- Highlight your specialized skillset.
- Have information on your case mix, case volume, and clinical outcomes readily available.
- Understand the widely available salary ranges for your region of the country and practice type.
- Include support for continuing medical education (CME) activities, dues, and subscriptions, as these items can quickly add up to thousands of dollars.
Cardiothoracic surgeons change jobs for a variety of reasons, including economic factors, family needs, and practice opportunities. When embarking on your second job, it is critically important to “know your worth” and negotiate an appropriate contract.
Many first contracts have very little room for negotiation, as the physician does not yet have a proven track record in practice on which to base productivity or quality. In addition, starting salaries at many academic institutions have set ranges based on specialty and faculty rank or year of service. In private practice, initial contracts often are based on a combination of salary support and a ramp-up period needed to establish one’s practice. These caveats may not apply in the same manner for a second contract.
Assess Your Strengths
The first thing you should do is make a list of what you bring to the negotiating table. For example, if you specialize in minimally invasive surgery, robotic procedures, aortic surgery, or ventricular assist devices/transplants, then these skills must be highlighted. Clinical programs built around these skillsets can create large, recurring, and likely growing revenue streams for a hospital or health system. This means that your salary can be based on your integral value to that program.
These programs also require the direct input and oversight of a physician with the associated skillset, providing the opportunity for you to monetize this leadership with directorship pay or program development and oversight compensation separate from clinical productivity.
Bring Specific Details
You also must know your current level of productivity and quality. You cannot enter into a negotiation without having information on your case mix, case volume, and clinical outcomes. Important, but not critical, is to have numbers such as work Relative Value Units (RVUs), total collections, or gross billings. These numbers give the new entity that you are joining a benchmark against which to compare when calculating salary ranges.

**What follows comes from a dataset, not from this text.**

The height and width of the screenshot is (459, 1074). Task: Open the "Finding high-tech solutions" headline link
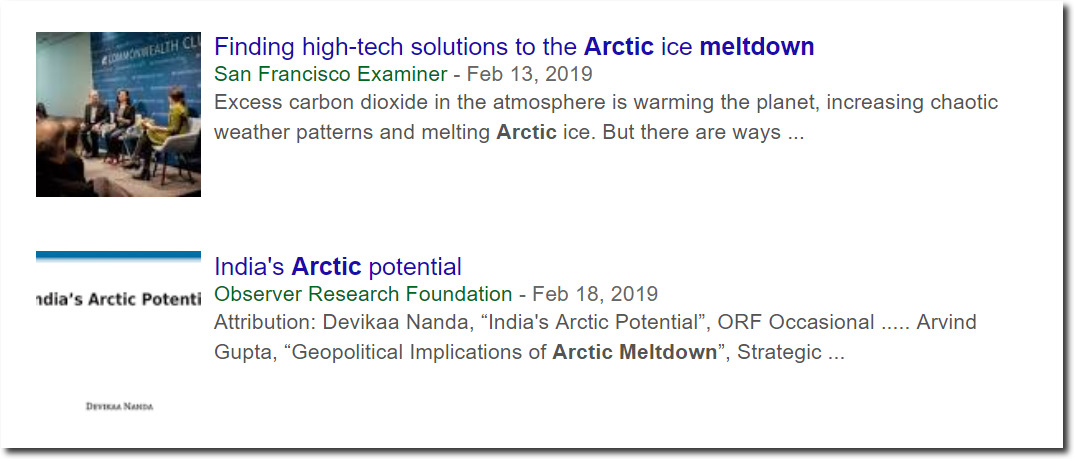[x=514, y=47]
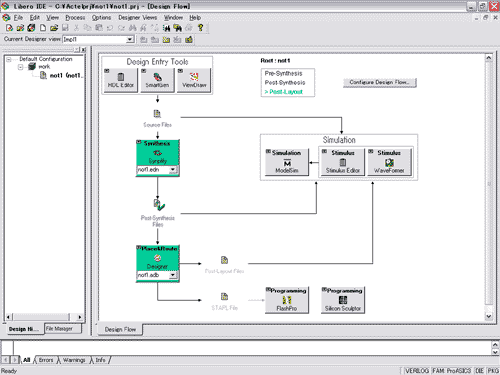Start ModelSim simulation
Screen dimensions: 500x375
[287, 162]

You cannot enter into a negotiation without having information on your case mix, case volume, and clinical outcomes.
Manage Your Expectations
Many surgeons do not realize that the era of astronomical salaries for our specialty are long gone and mostly cannot be recaptured. Salary will vary by the type of contract you’re considering (guarantees versus productivity-based), the additional services you can provide (service line oversight, program development), and the quality outcomes you can create (incentives). Understanding the widely available salary ranges for your region of the country and practice type will help inform your negotiation starting point.
Ask for Additional Support
The other important things to evaluate and negotiate in the second contract are termination clauses (for and without cause), contingencies for material changes in the practice not related to you (e.g., loss of fellow physician, loss of major referral sources due to shift in health systems), and pay for call. It also is important to include support for continuing medical education (CME) activities, dues, and subscriptions, as these items can quickly add up to thousands of dollars.
Time off is often stipulated and will need to be balanced with expectations of bonuses and payments for work above a set level (RVU-based, program growth-based, or volume-based targets). If quality is to be measured and will impact compensation, then your contract should be very clear on what those metrics and targets are and how your pay will vary based on the results.
Contract negotiations are just that—negotiations. The second time around often puts you in a stronger negotiating position than the first.
Contract negotiations are just that—negotiations. The second time around often puts you in a stronger negotiating position than the first. You likely have more or better skills, you no doubt are more experienced than coming out of training, and you have a better idea of your “worth.”
The key is to keep in mind both an ideal contract and one with areas in which you can compromise. Remember to make the other party extend the first offer, and know that some aspects have more room for negotiation (call pay, directorships, CME support) than others (guaranteed salary amount, RVU rates). Finally, reach out to your colleagues, peers, and those a few years ahead of you to ask questions, compare notes, and get ideas.
The opinions expressed in this article are those of the author and do not necessarily reflect the views of The Society of Thoracic Surgeons.